L’un des grands plaisirs de ce spectacle réside dans son écriture, ciselée par Élise Roth, Léa Roblot et Mickaël Délis, qui déploient un humour d’une finesse très réjouissante. Le texte avance à pas feutrés pour mieux exploser en déflagrations absurdes, révélant la mécanique universelle de la honte, de la plus intime à la plus collective. Chaque anecdote, chaque détour, chaque chute prend racine dans un vécu reconnaissable, rendant l’ensemble irrésistible. Les auteurs osent tout : l’autodérision, la satire, l’impertinence tendre. Leur travail forme un véritable manifeste contre l’isolement émotionnel, un plaidoyer pour transformer ce sentiment si humain en matière théâtrale jubilatoire. On rit, on se reconnaît, on se surprend à secouer la tête devant la lucidité du propos. Le rythme est d’une efficacité remarquable, ponctué de moments d’une cocasserie inattendue. Le public bascule d’une hilarité franche à une réflexion plus douce, sans rupture, dans une harmonie qui force l’admiration. Un travail littéraire rare tant il réussit à embrasser le ridicule et la dignité du quotidien.

Élise Roth et Léa Roblot livrent une performance qui frôle la virtuosité, jouant avec une précision déconcertante les multiples figures de la Honte. Leur complicité, palpable, irrigue tout le spectacle et donne aux scènes une saveur explosive. Elles alternent avec naturel entre sérieux clinique et folie douce, créant deux personnages à la fois absurdes et profondément humains. Leurs corps racontent autant que leurs mots : souplesse, énergie, maîtrise totale du rythme. Et pourtant rien ne semble forcé, tout paraît jaillir dans un élan de liberté exaltante. La scène du changement de tenue, du pantalon culotte vers un maillot de bain fleuri devient un véritable morceau d’anthologie tant elle allie précision physique et dérision absolue. Elles jouent avec leurs failles, leurs maladresses, leurs forces, offrant un spectacle où l’humanité s’expose sans fard. Leur capacité à faire rire sans jamais écraser l’émotion crée un lien rare avec le public. Elles illuminent le plateau par un talent qui ne se contente pas de divertir. Il interroge, soulage et rassemble.
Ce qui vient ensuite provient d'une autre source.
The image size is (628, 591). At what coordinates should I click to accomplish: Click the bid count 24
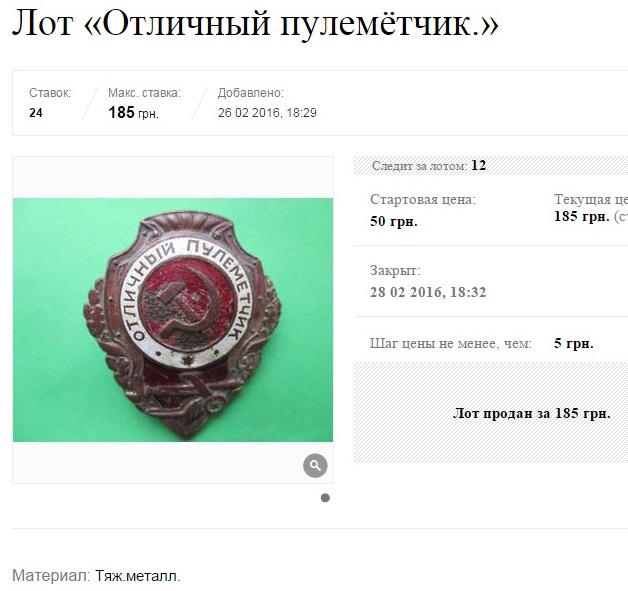(x=36, y=113)
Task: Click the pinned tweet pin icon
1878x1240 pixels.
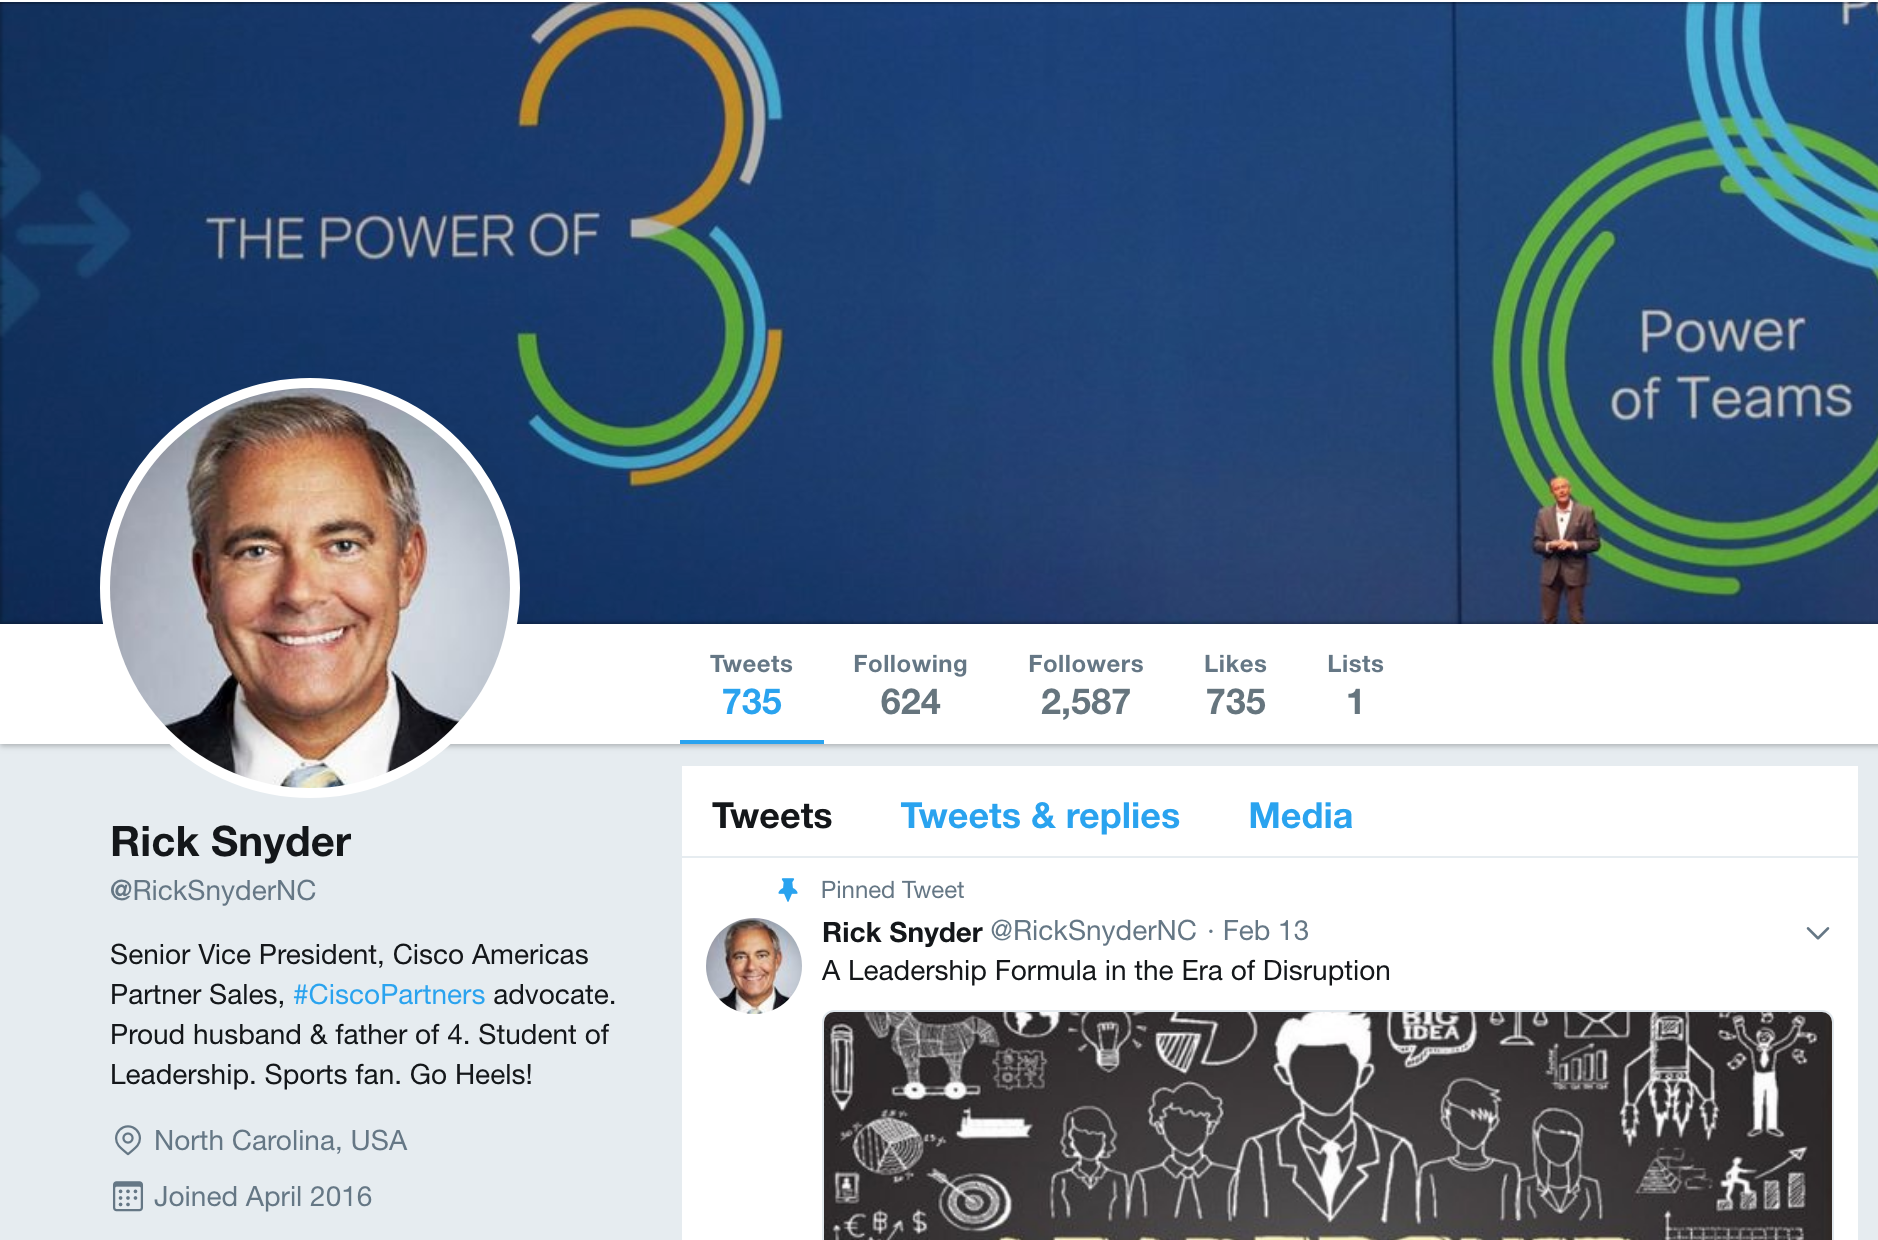Action: (788, 889)
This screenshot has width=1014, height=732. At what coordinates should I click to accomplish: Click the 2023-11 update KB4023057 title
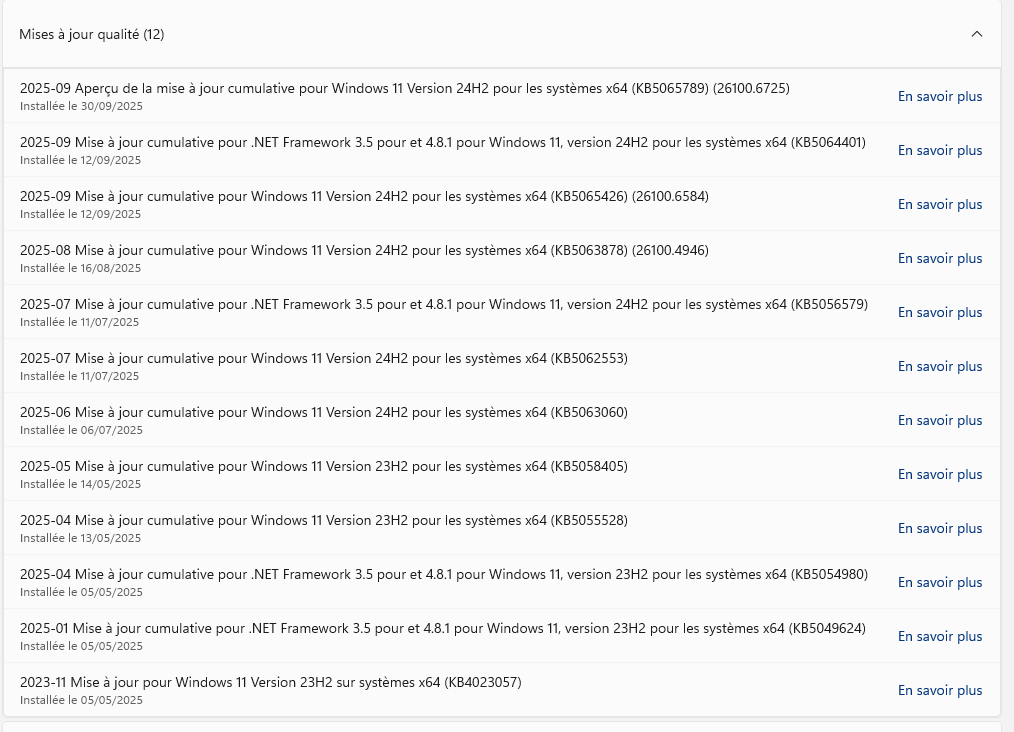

Avec presque rien, une table, quelques feuilles volantes et une boîte métallique, Élise Roth et Léa Roblot composent un univers d’une inventivité renversante. Leur mise en scène repose sur un minimalisme assumé qui décuple l’imagination du spectateur. Chaque objet devient potentiel révélateur de malaise, de ridicule ou de catharsis, manipulé avec une précision presque chorégraphique. Le dispositif scénique, volontairement dépouillé, permet de concentrer l’attention sur le jeu et sur l’idée que la honte est un espace mental avant d’être un décor. Cette économie crée une forme de magie théâtrale où l’on voit surgir l’extraordinaire à partir du presque rien. Elles maîtrisent l’art de transformer un geste insignifiant en moment hilarant ou saisissant. L’écriture visuelle accompagne parfaitement le texte, créant une cérémonie à la fois douce, piquante et délicieusement déroutante. L’ensemble avance avec un naturel déconcertant, comme si tout coulait de source alors que tout est minutieusement orchestré. Le spectacle devient un rituel ironique, joyeux, libérateur.

Ce spectacle fait éclore un rire rare, celui qui libère autant qu’il dévoile. On en sort ému, galvanisé et reconnaissant d’avoir partagé un moment d’une intelligence aussi tendre que corrosive. Une pépite théâtrale à chérir, tant elle rappelle que la honte, parfois, peut devenir une fête.